BB Wolf and the Three LPs
Reviewed by Martin Skidmore 01-Dec-10
The first name in the title will make you think of two blues giants, and the last term sounds musical too – but you’ll probably have also spotted the fairy tale reading.
I’m not quite convinced by this. The first name in the title will make you think of two blues giants, and the last term sounds musical too – but you’ll probably have also spotted the fairy tale reading. These two strands are insufficiently integrated, in that while we see BB play the blues a bit, his status as a blues musician is utterly irrelevant to the story and even his character.
The story equates wolves and pigs with blacks and whites in the Mississippi of 90 years ago. Pace Art Spiegelman, I am never convinced of the virtues of telling tales of racism via different types of animals, mostly because I think it exaggerates the differences when we need to go the other way. Also, the difference in physical capability between wolves and pigs makes the power balance hard to read as being so much towards the pigs. I’m also slightly uneasy with “weren’t things bad back then?” stories because I think that is too often a way of eliding what is still bad today, of congratulating ourselves for how things are better.

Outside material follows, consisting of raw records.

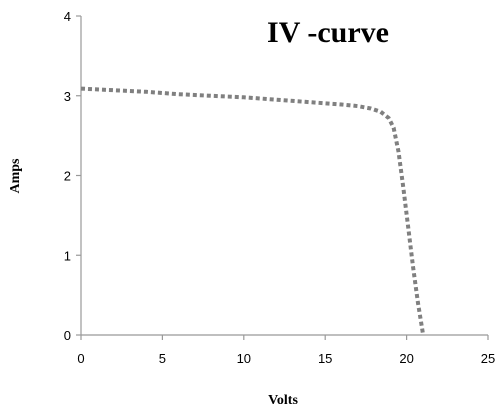 Image resolution: width=501 pixels, height=413 pixels. What do you see at coordinates (244, 358) in the screenshot?
I see `x-tick-label: 10` at bounding box center [244, 358].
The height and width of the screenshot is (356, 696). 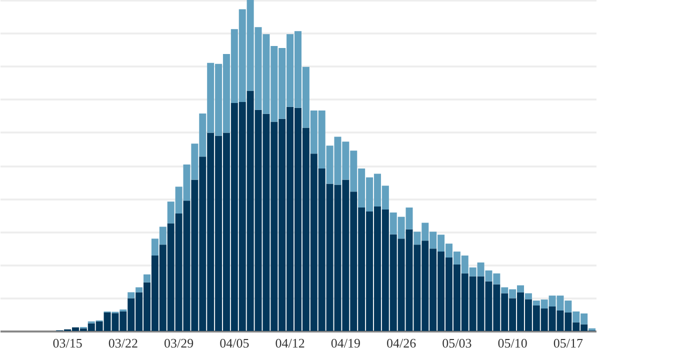 I want to click on x-tick-label: 03/29, so click(x=179, y=343).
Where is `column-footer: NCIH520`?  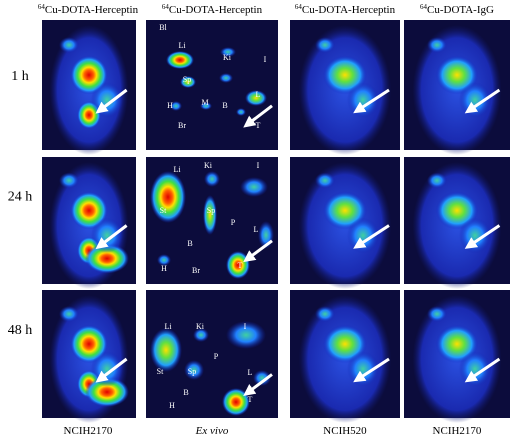 column-footer: NCIH520 is located at coordinates (345, 431).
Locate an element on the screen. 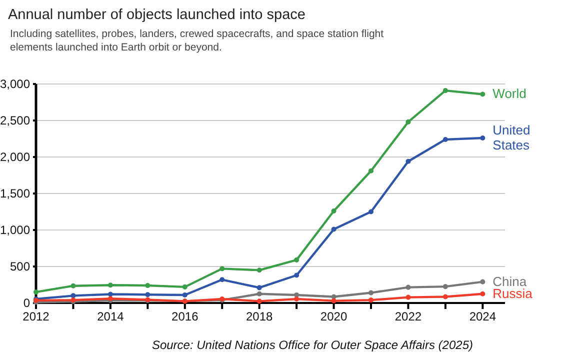 This screenshot has height=361, width=578. source-note: Source: United Nations Office for Outer Space Affairs (2025) is located at coordinates (312, 345).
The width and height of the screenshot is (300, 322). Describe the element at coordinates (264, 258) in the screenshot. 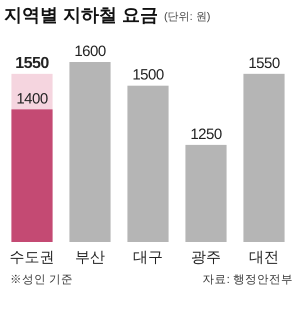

Bizarrely, anything resembling the real racism of the time and place seems to have been found insufficient as a driver for the story, involving revenge by the wolf – Arnold makes up a law as a way for the Littlepig family to take the Wolf family’s farm from them. I’d have thought there was plenty to motor the revenge story there and then without having to make stuff like that up (assuming I am right, and it wasn’t the reality) – this seems to imply less negativity towards the reality of the time.
So after that, it’s BB Wolf versus the three Littlepig brothers, complete with some cursory gangster stuff and nods to big business. There is too much of a “that’ll do” feel to the story, lots of places where a little more substance was needed. This extends to the lettering – not only a few spelling errors, but the fact that it is visibly pasted on, the art underneath muddying it.
The art’s pretty good, reminding me a bit of Michael Gilbert, with hints at times of Ingels or Wrightson. It struggles here and there (how do you draw wolves kissing without giving them Tex Avery lips?), and it often seems to crop its images a touch too tightly. I also felt it needed extra pages here and there – a good example would be the late yell of “I’m the god damned big bad wolf!” desperately wanting a panel more than a sixth of a page in size, to give the artist the chance to make that moment hit you.
So it’s not bad, and I am impressed by the title, but I think I’d have asked for a bit more in various places in this; it feels like it’s nearly very good, but falls a little short.